→ Supplied data
+---+

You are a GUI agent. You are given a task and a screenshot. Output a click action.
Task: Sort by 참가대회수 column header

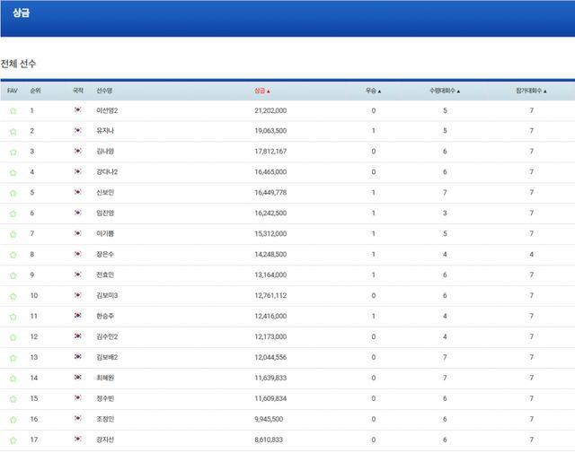pyautogui.click(x=531, y=91)
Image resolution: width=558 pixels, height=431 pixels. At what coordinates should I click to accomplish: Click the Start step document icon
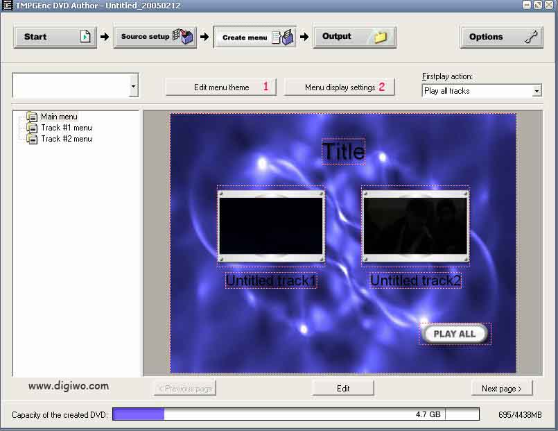click(85, 37)
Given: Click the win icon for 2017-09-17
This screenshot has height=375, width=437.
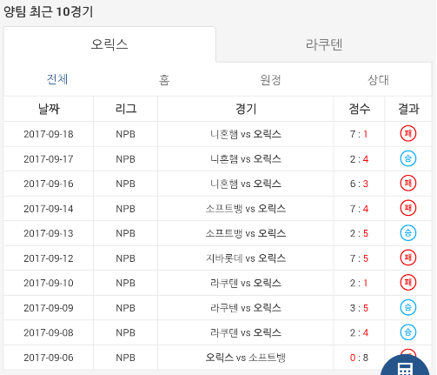Looking at the screenshot, I should [408, 158].
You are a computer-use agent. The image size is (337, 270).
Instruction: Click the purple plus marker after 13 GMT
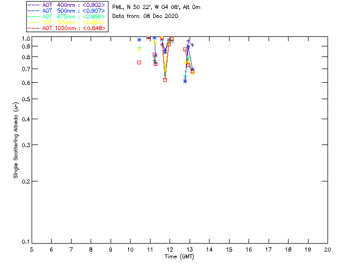click(192, 45)
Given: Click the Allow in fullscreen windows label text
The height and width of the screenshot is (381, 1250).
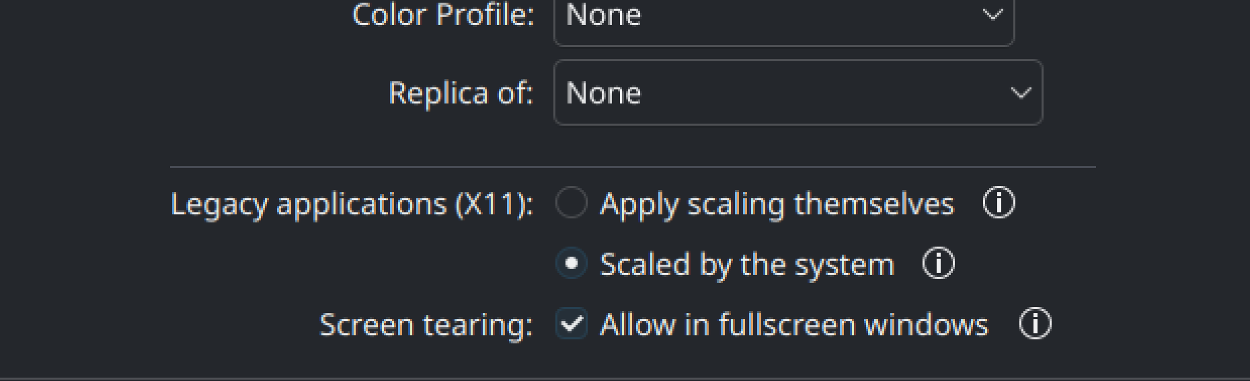Looking at the screenshot, I should 793,325.
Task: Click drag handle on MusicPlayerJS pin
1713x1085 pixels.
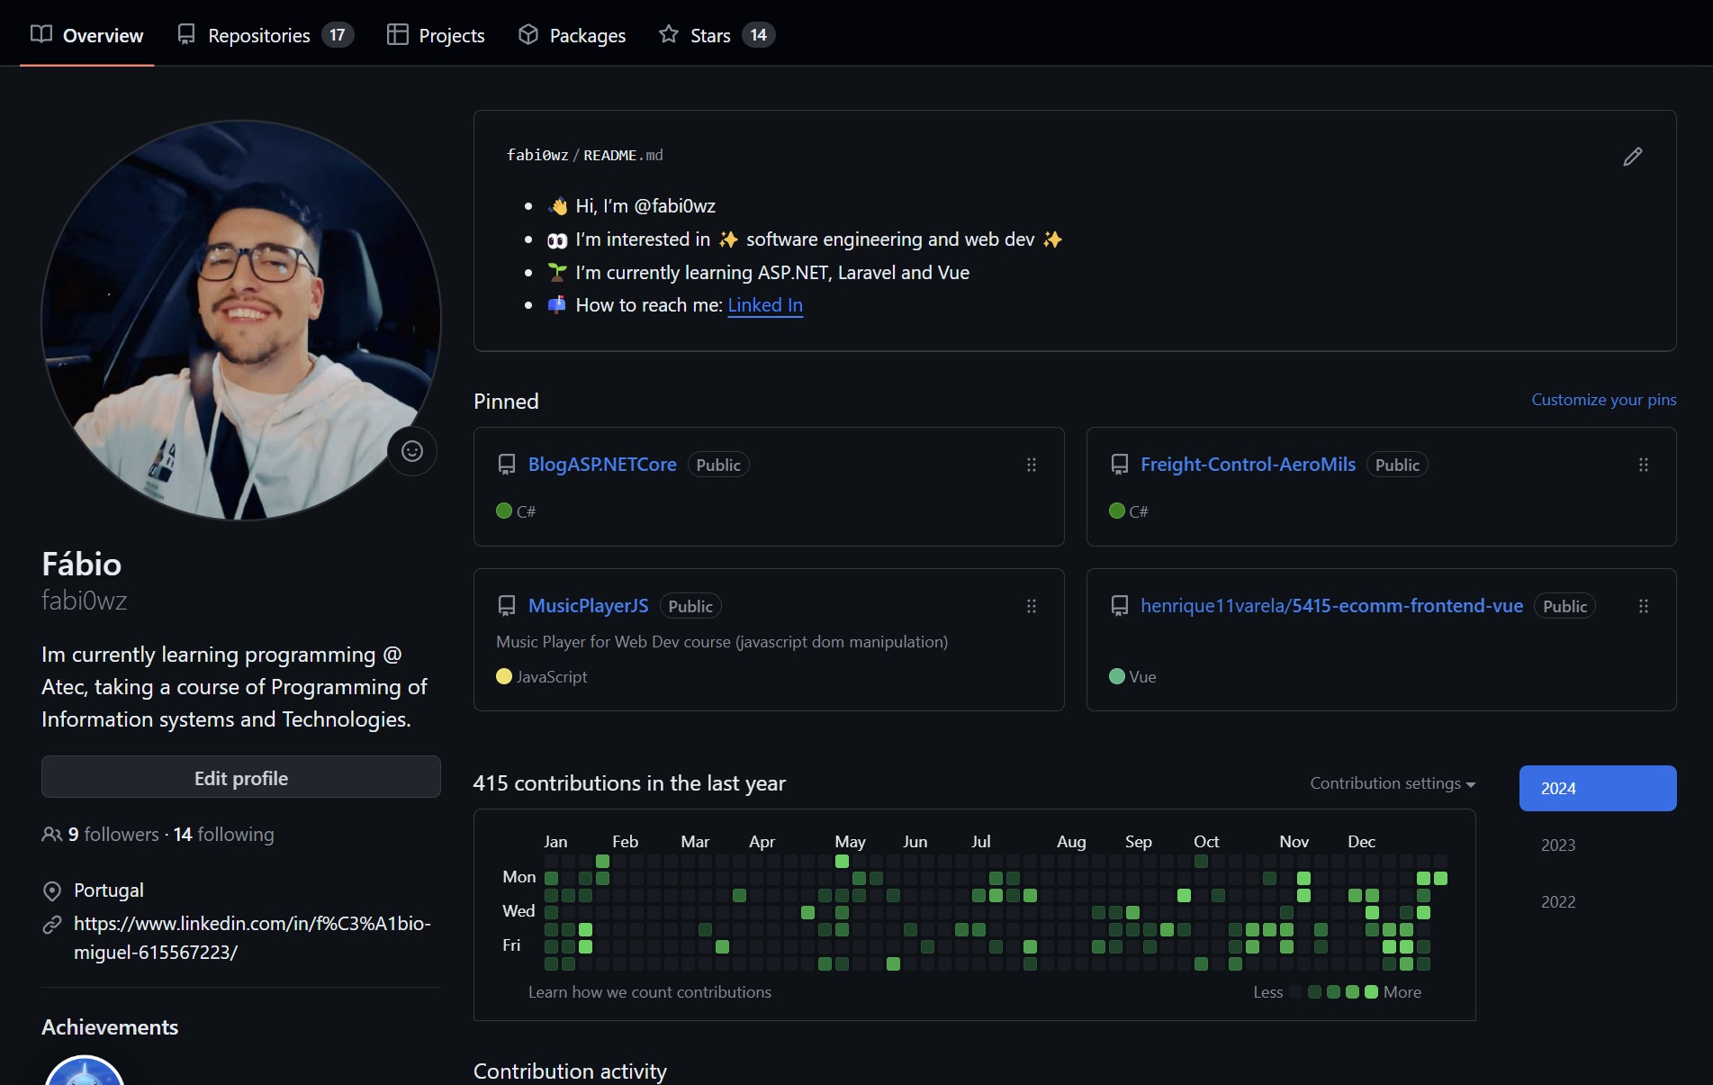Action: click(1032, 606)
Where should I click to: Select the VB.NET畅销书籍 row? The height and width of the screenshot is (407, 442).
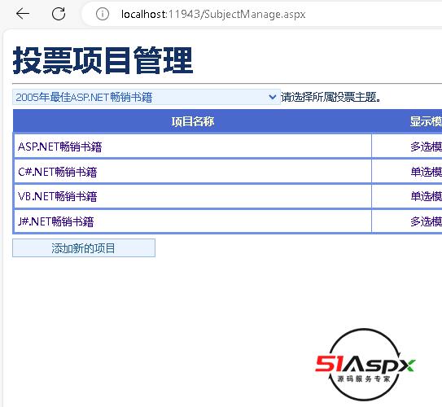tap(227, 196)
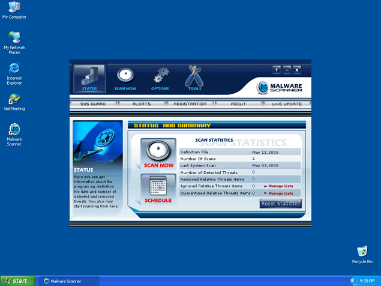Go to Live Update tab
The height and width of the screenshot is (286, 381).
(x=287, y=104)
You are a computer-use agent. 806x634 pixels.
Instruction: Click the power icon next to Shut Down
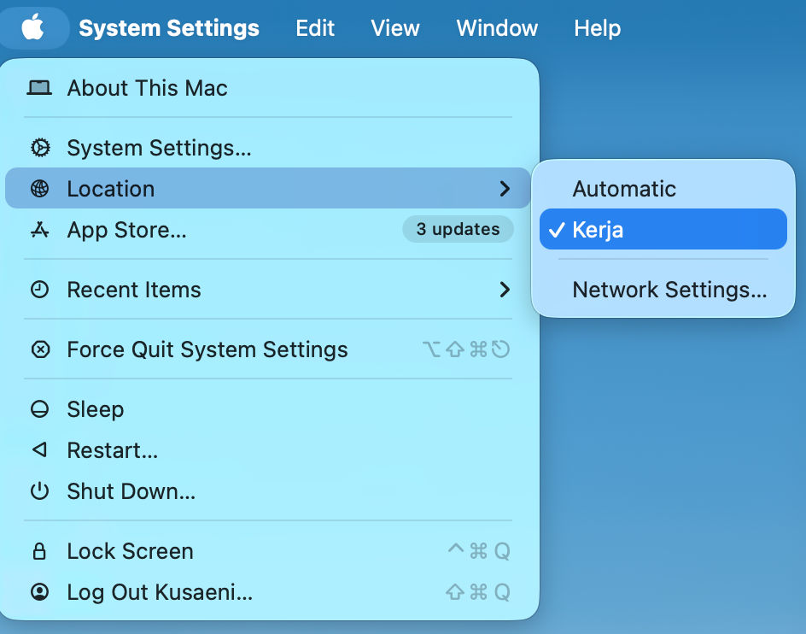pyautogui.click(x=39, y=491)
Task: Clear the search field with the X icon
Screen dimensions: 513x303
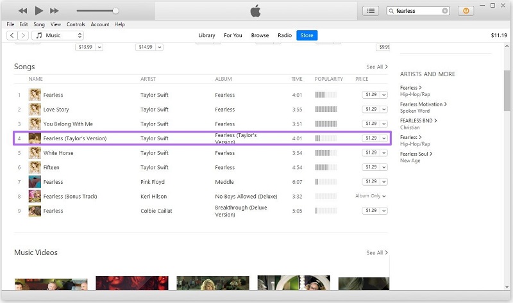Action: pos(445,11)
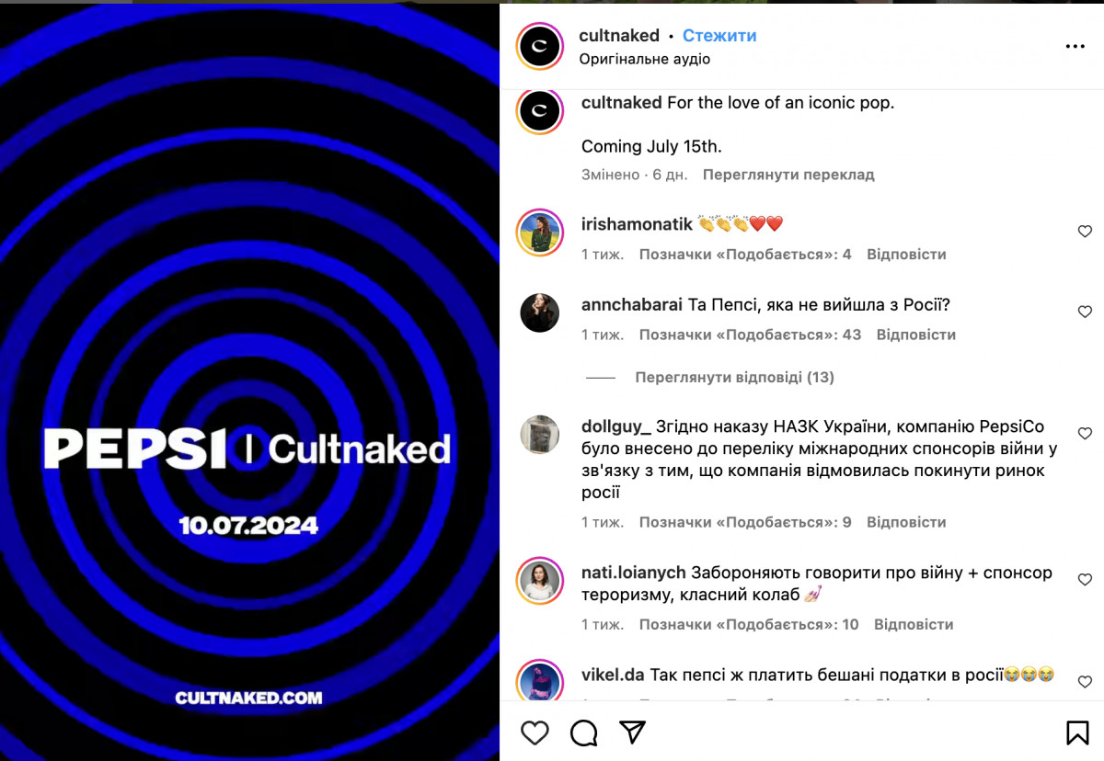Open the comment bubble icon below comments

(583, 733)
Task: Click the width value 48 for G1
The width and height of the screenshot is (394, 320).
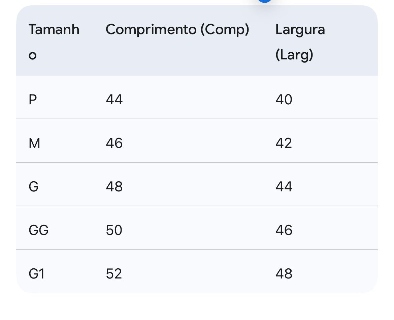Action: coord(284,274)

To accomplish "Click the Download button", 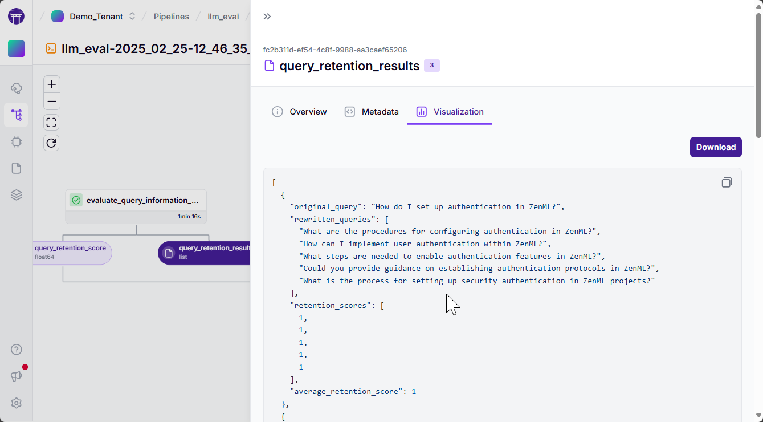I will click(x=715, y=147).
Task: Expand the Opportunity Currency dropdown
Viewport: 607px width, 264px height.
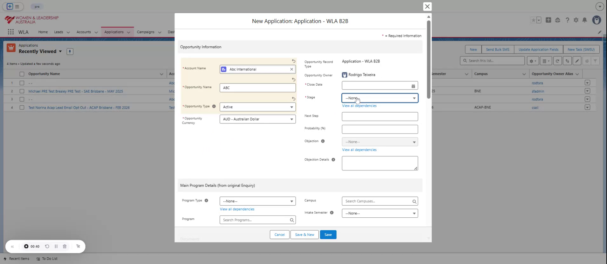Action: pos(257,119)
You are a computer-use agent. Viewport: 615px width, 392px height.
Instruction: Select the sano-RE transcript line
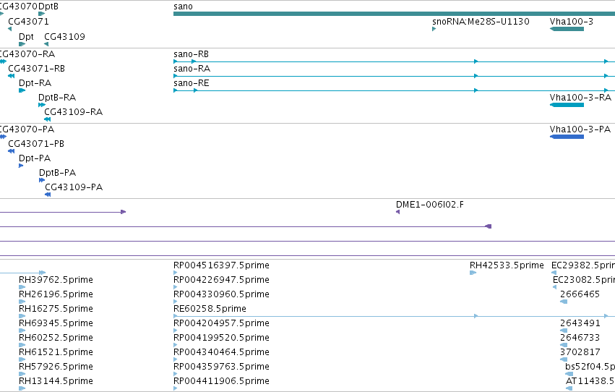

+---+

→ What is needed
Your task is to show every line of the listing above containing "computer".

→ Final answer
You are a computer-use agent. The image size is (337, 270).
You are a computer-use agent. 806x634 pixels.
You are a computer-use agent. Viewport: 615px width, 392px height.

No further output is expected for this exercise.